Cette propension à adhérer aux tares ou aux faiblesses des personnages que l'on met en scène est une des plus sûres méthodes pour tuer son art. Et c'est malheureusement le cas pour la plupart des cinéastes parisiens les plus en vus (et parfois le cas de cinéastes outre-Atlantique, comme exemple l'insupportable Sean Penn et son calamiteux Into the Wild).
Ainsi de ce dernier film de Christophe Honoré, Non ma fille tu n'iras pas danser, acclamé par l'ensemble de la critique, et qui pose de manière presque paradigmatique le problème. Encore une fois, on fait d'un cinéma de comportement (ou qui se présente comme tel) un cinéma d'adhésion. On confond le geste et le message.
Voici donc Léna (Chiara Mastroianni, forcément), une emmerdeuse tragique, irresponsable, instable, que tout le monde accuse de faire tout mal, et qui en effet fait tout mal, pense mal, s'émeut mal, souffre mal, mais qu'Honoré s'acharne à présenter comme une femme "entière", "ardente", "absolue", une sorte de rebelle féministe qui veut avant tout être libre et qui n'y arrive pas à cause de l'ordre familial pourtant bienveillant qui règne autour d'elle. Au début du film, on se dit que cette famille est vraiment odieuse (le coup de l'invitation par la mère du mari dans le dos de sa fille alors qu'ils sont en plein divorce !!!!) et que cette pauvre femme a vraiment du mérite, mais plus le film défile, plus on se dit que c'est finalement sa famille qui a raison et qu'elle est bien une demie folle que l'on essaye de sauver contre elle.
C'est ce romantisme mensonger qui plombe ce film pourtant pas si mal. Une chronique familiale faite de volte-faces continuels très bien observés (Chiara qui part, Chiara qui revient) ; une très juste distribution des pouvoirs entre les frères et les soeurs - avec cette idée très forte que les pouvoirs entre membres d'une même famille s'échangent selon les situations : tel soumis devient dominant, telle ennemie (la soeur sarcastique et grande gueule incarnée puissamment par Marina Foïs) devient amie, telle mère envahissante se révèle aimante et avisée (magnifique Marie-Christine Barrault). En famille tout est géostratégie fluctuante, vexations et protections qui se succèdent, haines et complicités. De ce point de vue, Non ma fille suit la lignée du Conte de Noël d'Arnaud Desplechin, la violence féérique et le délire culturel en moins. C'est un conte de Bretagne qui flirte avec le diable (celui-ci cité régulièrement dans la bouche des personnages ou inspirant leurs paroles ou leurs actions comme une sorte de body-snatcher) mais qui est gâché par les intentions toutes angéliques du cinéaste et de ses très progressistes scénaristes.
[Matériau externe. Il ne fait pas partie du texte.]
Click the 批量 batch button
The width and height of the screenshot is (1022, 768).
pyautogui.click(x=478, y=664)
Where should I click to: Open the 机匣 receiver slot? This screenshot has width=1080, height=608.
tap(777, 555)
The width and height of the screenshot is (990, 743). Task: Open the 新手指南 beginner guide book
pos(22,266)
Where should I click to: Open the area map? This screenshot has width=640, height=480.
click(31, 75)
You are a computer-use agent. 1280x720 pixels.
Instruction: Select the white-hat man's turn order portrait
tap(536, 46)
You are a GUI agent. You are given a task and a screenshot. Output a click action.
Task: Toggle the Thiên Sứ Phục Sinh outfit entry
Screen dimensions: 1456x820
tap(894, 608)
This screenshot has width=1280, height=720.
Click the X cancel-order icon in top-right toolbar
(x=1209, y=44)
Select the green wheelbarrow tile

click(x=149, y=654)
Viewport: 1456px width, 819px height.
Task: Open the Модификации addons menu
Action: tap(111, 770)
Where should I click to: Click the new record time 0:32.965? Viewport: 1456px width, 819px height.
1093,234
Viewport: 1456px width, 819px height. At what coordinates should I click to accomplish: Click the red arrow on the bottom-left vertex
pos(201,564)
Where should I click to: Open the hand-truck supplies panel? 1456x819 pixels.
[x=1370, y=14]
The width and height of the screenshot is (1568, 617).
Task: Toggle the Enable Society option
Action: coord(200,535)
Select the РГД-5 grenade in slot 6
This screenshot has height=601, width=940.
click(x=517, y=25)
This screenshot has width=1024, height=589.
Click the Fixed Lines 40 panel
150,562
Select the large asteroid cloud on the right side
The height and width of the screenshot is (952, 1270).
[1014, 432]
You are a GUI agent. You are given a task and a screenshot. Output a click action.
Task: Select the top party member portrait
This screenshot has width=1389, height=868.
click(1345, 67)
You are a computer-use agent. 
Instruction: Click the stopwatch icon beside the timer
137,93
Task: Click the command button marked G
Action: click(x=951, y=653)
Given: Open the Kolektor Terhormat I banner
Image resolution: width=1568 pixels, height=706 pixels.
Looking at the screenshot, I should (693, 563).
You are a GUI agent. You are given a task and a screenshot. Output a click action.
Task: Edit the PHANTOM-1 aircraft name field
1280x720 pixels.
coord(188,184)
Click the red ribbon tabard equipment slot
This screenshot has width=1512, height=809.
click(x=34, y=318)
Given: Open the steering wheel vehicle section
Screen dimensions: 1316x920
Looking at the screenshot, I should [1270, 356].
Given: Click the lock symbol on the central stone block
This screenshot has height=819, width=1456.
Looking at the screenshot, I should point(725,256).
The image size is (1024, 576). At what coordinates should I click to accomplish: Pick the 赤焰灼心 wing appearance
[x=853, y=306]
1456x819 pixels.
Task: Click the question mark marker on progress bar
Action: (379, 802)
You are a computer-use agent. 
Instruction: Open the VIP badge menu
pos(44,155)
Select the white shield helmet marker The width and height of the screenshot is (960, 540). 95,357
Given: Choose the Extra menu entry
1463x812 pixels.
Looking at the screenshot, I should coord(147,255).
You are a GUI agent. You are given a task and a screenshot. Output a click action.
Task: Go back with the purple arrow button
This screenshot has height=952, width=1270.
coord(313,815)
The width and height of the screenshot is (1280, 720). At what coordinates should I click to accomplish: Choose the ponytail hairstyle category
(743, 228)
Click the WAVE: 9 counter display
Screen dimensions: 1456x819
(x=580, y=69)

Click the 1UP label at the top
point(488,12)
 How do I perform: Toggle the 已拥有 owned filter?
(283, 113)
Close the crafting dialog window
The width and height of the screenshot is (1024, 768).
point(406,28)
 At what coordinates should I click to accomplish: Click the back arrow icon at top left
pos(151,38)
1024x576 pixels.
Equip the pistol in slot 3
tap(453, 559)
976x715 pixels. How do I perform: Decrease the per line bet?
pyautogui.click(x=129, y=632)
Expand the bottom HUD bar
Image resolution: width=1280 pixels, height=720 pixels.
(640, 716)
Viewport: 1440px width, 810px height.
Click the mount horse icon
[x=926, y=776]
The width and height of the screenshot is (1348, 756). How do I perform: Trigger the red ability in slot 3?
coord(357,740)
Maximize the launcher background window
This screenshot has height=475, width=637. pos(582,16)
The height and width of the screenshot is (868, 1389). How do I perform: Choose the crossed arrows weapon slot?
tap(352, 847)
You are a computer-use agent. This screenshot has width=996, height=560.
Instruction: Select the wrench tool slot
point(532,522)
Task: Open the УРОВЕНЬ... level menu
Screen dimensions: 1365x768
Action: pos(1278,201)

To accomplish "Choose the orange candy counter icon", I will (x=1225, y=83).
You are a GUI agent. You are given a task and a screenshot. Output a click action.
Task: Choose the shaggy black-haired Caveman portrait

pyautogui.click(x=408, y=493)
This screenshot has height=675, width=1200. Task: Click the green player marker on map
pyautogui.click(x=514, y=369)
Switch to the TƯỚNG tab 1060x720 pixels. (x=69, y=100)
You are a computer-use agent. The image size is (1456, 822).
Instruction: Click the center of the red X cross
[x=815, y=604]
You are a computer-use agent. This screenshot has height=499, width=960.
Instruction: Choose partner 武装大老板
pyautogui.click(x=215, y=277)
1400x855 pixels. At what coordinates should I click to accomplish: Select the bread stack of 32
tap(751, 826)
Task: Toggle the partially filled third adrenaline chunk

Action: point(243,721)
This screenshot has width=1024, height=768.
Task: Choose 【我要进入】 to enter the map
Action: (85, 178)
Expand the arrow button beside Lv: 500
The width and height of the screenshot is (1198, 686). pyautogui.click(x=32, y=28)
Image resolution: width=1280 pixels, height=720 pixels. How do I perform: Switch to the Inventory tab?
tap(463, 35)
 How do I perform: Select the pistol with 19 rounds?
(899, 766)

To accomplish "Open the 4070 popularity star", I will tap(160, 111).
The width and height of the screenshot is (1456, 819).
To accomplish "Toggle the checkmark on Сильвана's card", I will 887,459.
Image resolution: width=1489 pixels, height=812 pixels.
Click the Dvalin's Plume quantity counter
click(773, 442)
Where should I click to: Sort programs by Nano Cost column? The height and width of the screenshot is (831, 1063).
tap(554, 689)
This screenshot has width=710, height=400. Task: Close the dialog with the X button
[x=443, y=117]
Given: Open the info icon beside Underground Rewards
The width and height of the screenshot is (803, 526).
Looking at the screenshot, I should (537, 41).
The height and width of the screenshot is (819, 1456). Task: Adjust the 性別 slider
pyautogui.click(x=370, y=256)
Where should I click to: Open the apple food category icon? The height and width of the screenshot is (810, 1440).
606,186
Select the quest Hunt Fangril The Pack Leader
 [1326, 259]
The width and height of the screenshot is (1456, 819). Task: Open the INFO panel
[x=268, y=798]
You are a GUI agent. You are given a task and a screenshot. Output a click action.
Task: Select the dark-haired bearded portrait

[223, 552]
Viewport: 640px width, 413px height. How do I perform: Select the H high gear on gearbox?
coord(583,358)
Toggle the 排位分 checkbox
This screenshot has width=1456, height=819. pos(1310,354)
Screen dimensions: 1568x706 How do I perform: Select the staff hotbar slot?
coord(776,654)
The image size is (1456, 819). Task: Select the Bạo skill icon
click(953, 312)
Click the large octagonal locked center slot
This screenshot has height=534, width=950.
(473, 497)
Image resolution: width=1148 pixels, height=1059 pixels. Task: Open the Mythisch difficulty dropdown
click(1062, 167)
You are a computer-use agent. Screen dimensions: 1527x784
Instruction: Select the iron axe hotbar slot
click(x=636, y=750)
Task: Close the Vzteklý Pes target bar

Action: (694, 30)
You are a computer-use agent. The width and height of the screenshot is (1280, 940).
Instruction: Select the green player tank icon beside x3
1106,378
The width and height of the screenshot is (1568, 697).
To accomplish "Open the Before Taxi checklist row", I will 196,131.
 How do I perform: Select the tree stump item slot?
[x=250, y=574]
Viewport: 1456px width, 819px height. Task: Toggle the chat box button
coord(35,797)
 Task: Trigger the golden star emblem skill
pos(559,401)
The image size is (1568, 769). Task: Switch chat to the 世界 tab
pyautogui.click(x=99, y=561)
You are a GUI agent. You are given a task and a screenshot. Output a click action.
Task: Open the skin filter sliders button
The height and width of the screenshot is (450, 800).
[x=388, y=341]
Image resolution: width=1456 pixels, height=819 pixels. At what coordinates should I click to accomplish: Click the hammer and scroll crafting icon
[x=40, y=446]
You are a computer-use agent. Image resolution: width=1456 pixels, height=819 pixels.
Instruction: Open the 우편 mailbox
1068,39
Contrairement à un Rohmer qui savait tenir la distance morale qu'il faut avec des personnages paumés, Honoré ne sait que complaire à sa Léna, épouser ses points de vue merdiques, être avec elle aussi permissif, aussi mou et aussi incestueux qu'elle-même l'est avec ses enfants - et finir par confondre sensiblerie et sensibilité, sincérité et vérité, liberté et immaturité. Il y a dans ce cinéma cette volonté si propre à notre époque d'être, à tout prix, pur et innocent face au monde - d'où la réflexion extraordinaire de la petite soeur qui révèle à la famille que son frère, dix ou onze ans, veut devenir "cathare" afin de faire honte à tout le monde. Mais cathare, c'est bien ce qu'est Léna qui affirme deux ou trois fois de suite qu'elle ne veut pas se plier comme sa mère ou sa soeur au "renoncement qu'implique la vie adulte", au "parti de l'ordre", à "Noël", et qui essaye bien névrotiquement d'atteindre une souveraineté qui lui est interdite moins du fait de ses proches que du sien. Femme sous influence au rabais, égoïste sans même s'en rendre compte, plus paumée que mystique, plus Chiara Mastroianni (!) que Gena Rowlands, elle finit, à force de crises à côté de la plaque et de chialerie exaspérante, à réveiller la misogynie du spectateur - un comble pour un film qui se veut féministe !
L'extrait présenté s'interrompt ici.